Problem 1 -> Return the stretch of the battery replacement thread from "## neu318 (Feb" through "(Jul 24, 2006)", unchanged.
Problem 2 -> What socket does the battery replacement thread say you need to remove the bolts holding the cover over the battery?

Text shown ->
^^^^

# DIY: Battery Replacement A3 3.2 Quattro



## MillerMav (Sep 7, 2012)

Yes; I know this should be a pretty "Duh" type of thing but since this forum severely lacks DIY's that an everyday driver may need I figured I would write this up. 

For those who do not know the battery for the 3.2 VR6 Audi A3 is located in the trunk. It is set low on the passenger side so it does actually offer a little weight balance to the driver if you're into that sort of thing. It does make it a bit more of a task to change than a standard battery located in the engine bay.

1. Lift up the carpet covering the spare tire area in the hatch/boot/trunk. (No picture; this one is easy)

2. Remove the spare tire by turning the large knob in the center of the spare rim. Place it aside and lift the tire out of the well. FYI: this is a good time to check the air pressure in your spare!










3. Remove the foam block located on the right hand side of the area closest to you. It pulls up slightly and then to the left to remove. It should not be difficult to remove.










4. Now its time to get a couple tools. You will need an 8mm triple square socket to remove the bolts holding the cover on. This is a black sheet metal cover that sits over the battery. If you have a small impact driver it makes this job quite fast; if your doing it by hand it will take a few minutes to get all of the bolts out. Remove the cover and set it aside.



















5. Remove the foam block covering the battery. 










6. Locate the battery vent and remove the vent from the battery. Pull it gently toward you to remove it; it may require some slight twisting back and forth to break it free depending on how long its been on. Do not pull it off of the car; just remove it from the battery.










7. Disconnect the negative terminal first then the positive terminal. I used the little net pocket on the right to hold the negative terminal and keep it out of the way. Unlike a lot of vehicles on the road the positive wire is clear/silver but the negative cable is still black



















8. Remove old battery and replace with new. Reverse steps 7-1 to place new battery. 

Keep in mind it is a good idea to attach the positive cable first then the negative. This removes a lot of potential for "surges" or slight "arc'ing". Also when replacing the metal cover make sure to not pinch the cables (there is a relief in the place that they line up with) and replace the bolts in a criss-cross pattern so you do not potentially warp the plate.


----------



## krazyboi (May 19, 2004)

WTF, I didn't know we had a vent hose like that. Someone must've tossed mine at the shop when they replaced my battery 

Although, I do have a AGM battery which I don't think needs a vent anyways.


----------



## neu318 (Feb 18, 2003)

Thanks for the DIY, I may have to change my battery soon as it takes a little to crank in the mornings. By the way, I thought the battery was supposed to have some sort of device that cuts off power to the car after an accident.


----------



## SilverSquirrel (Jul 24, 2006)

note that the new batteries have a vent hole on each end. Both holes vent the whole battery.

You insert the vent pipe into one, this vents battery gasses out the bottom of the car. 

The other hole needs to be plugged. Use the plug from the old battery. or: My Advance Auto AGM came with a plug molded onto the positive terminal protective cover. Just break it off and plug it in the other hole. this way, gas wont vent into the battery compartment.

^^^^

Entries ->
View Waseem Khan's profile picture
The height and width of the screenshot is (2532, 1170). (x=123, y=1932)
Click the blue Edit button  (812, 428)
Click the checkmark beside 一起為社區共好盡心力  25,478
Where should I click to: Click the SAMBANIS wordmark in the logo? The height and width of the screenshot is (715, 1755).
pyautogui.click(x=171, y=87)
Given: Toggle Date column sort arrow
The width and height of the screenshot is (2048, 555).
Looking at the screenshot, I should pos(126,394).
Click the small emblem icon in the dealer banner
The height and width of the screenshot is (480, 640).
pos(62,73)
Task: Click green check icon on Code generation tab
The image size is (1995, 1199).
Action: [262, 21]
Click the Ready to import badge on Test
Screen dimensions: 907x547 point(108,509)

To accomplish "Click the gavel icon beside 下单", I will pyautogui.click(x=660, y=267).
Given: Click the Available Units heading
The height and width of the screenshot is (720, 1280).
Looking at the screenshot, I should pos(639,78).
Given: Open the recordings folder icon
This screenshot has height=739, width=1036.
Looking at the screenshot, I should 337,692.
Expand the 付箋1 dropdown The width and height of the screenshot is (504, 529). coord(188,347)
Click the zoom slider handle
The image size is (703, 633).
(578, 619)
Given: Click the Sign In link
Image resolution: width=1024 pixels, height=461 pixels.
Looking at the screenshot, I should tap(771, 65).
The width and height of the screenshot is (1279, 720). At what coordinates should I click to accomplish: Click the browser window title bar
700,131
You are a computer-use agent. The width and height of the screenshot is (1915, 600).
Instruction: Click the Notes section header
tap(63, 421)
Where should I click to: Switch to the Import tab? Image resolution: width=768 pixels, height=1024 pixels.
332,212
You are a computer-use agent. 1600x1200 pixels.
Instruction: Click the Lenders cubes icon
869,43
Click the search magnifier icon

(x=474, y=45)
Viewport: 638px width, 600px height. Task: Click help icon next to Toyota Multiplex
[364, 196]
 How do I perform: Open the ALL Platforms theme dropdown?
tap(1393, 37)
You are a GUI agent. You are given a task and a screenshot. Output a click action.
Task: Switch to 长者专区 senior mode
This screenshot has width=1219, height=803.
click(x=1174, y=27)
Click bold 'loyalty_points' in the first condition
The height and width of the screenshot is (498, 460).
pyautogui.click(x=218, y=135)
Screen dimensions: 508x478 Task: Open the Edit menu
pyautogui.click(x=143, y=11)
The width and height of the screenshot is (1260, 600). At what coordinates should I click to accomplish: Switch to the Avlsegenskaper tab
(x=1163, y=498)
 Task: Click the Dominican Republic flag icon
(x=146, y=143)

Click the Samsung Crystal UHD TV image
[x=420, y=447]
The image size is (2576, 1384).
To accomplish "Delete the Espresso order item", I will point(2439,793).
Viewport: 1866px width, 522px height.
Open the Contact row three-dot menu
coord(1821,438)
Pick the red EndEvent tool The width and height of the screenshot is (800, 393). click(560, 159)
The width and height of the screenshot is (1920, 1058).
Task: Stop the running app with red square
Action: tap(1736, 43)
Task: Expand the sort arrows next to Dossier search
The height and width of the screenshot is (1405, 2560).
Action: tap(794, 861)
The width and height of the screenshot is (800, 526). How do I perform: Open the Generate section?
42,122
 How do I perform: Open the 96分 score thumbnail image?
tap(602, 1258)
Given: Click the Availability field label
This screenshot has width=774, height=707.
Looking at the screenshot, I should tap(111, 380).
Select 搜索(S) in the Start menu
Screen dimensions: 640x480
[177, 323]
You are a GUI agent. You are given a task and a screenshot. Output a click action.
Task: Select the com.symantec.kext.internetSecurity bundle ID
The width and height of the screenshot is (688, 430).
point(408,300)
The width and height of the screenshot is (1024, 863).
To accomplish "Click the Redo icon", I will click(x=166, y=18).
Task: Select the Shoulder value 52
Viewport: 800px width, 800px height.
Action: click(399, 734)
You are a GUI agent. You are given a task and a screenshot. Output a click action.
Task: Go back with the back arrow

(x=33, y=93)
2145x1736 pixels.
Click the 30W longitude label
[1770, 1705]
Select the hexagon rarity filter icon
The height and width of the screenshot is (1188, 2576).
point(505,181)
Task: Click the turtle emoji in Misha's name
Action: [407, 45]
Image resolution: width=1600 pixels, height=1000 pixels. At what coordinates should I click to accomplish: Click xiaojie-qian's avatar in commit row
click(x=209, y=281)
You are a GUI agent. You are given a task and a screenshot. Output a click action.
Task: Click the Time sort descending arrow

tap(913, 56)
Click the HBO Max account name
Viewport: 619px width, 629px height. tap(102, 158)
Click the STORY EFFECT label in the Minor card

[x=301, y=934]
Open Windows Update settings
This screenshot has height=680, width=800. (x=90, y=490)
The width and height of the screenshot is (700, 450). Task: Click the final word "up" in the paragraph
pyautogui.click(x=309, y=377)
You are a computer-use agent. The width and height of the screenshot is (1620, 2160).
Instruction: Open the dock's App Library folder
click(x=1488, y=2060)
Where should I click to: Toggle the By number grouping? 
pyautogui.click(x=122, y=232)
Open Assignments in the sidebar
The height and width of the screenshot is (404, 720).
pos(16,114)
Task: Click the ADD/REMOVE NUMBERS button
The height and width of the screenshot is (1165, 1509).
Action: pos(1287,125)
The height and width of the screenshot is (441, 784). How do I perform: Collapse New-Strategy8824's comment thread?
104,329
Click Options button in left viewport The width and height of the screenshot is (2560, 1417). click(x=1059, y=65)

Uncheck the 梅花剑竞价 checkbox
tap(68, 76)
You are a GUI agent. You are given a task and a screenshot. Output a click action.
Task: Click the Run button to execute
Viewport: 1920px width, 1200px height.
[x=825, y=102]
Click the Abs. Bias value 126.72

^^^^

Exercise output 1 ->
## neu318 (Feb 18, 2003)

Thanks for the DIY, I may have to change my battery soon as it takes a little to crank in the mornings. By the way, I thought the battery was supposed to have some sort of device that cuts off power to the car after an accident.


----------



## SilverSquirrel (Jul 24, 2006)

Exercise output 2 -> An 8mm triple square socket.